Question 4

jesusjl · 24 February 2022 23:05

Please, can you further elaborate the explanation of Question 4? I don’t get why the presented scenario cause an increased or steady train error

Thanks

ArturoAmorQ · 25 February 2022 11:10

I cannot provide a very detailed answer without spoiling the question for other users, but think about this:

If you add new samples you can (or not) introduce variables that affect the data generation and were not previously captured by the model trained on the smaller dataset.

One example would be data being collected with tools that are not very precise, and new data being captured with a better resolution afterwards. New phenomena is likely to appear.

rcortes100 · 8 March 2022 07:27

I hope this comment won’t spoil the answer.

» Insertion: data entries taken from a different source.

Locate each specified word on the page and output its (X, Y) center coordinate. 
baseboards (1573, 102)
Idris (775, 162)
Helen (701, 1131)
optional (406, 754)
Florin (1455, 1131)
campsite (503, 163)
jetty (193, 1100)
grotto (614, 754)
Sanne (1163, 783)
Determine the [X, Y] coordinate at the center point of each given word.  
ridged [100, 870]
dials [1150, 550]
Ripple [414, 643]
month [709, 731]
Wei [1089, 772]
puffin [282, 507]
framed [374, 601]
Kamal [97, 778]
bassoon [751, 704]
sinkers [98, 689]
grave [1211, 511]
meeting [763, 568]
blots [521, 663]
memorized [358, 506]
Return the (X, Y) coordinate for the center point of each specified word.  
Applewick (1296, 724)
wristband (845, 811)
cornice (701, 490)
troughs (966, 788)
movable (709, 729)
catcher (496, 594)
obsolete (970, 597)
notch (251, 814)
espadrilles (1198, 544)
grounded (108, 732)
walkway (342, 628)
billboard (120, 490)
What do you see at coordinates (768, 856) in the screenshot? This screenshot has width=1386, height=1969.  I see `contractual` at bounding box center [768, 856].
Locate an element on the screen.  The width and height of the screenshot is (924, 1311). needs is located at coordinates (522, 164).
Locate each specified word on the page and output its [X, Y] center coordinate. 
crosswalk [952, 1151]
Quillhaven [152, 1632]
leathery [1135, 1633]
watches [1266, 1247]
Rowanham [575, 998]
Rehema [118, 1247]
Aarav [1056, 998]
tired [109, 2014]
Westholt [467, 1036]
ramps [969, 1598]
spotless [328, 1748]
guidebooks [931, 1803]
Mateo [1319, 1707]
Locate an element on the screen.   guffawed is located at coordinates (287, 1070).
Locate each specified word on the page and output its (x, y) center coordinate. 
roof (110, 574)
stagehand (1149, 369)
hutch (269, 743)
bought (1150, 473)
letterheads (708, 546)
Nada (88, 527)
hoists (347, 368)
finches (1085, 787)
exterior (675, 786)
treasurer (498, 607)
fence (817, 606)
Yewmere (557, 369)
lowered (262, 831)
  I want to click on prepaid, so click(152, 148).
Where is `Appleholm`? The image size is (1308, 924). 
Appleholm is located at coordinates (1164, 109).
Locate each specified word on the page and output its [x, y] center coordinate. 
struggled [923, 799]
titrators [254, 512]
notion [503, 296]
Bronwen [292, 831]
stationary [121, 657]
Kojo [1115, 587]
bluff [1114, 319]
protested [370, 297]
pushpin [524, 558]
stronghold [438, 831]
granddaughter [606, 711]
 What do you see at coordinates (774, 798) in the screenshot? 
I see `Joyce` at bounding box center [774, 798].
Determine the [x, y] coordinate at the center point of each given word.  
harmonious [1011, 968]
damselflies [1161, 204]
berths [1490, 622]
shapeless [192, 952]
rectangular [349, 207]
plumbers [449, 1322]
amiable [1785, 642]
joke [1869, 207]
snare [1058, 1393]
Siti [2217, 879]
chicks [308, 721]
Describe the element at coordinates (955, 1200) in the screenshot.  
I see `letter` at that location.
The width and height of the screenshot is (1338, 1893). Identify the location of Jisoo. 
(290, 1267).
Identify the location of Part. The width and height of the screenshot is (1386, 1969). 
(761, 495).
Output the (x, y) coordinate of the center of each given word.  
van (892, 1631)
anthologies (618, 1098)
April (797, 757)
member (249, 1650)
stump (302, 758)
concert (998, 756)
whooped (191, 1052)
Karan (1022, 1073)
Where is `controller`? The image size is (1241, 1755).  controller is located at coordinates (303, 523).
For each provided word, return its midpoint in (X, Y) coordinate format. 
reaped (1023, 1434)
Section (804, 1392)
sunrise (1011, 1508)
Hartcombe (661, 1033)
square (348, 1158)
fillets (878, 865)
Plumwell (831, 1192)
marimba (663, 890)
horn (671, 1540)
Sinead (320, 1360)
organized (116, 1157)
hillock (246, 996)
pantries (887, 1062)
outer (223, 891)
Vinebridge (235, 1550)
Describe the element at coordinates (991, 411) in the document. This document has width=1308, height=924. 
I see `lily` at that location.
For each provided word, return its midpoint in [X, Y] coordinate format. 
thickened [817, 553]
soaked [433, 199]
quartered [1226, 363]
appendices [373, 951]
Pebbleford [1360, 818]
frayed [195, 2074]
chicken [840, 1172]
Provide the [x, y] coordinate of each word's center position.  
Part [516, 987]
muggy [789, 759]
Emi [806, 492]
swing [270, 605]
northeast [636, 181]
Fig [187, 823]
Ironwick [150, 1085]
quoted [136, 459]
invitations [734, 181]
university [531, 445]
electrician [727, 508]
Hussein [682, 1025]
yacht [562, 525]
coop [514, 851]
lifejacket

Picture this as if the problem you want to solve is to know the average size of tuna fish. So you fish about 10 tuna, and measure their size, calculate the mean and the standard error. But it turns out that by chance you caught very uniform size tuna that day (will the standard error be low or high?). Now, you keep catching tuna everyday until you get 100, and now your sample is more diverse (more tuna of different sizes than before), so now, how is the standard error compared to before?

jesusjl · 10 March 2022 11:36

Hi

Sorry for the delayed response. Thank you both for the provided examples, they help me to grasp the concept much better.

The standard error will increase as there is more variability in the sampled data.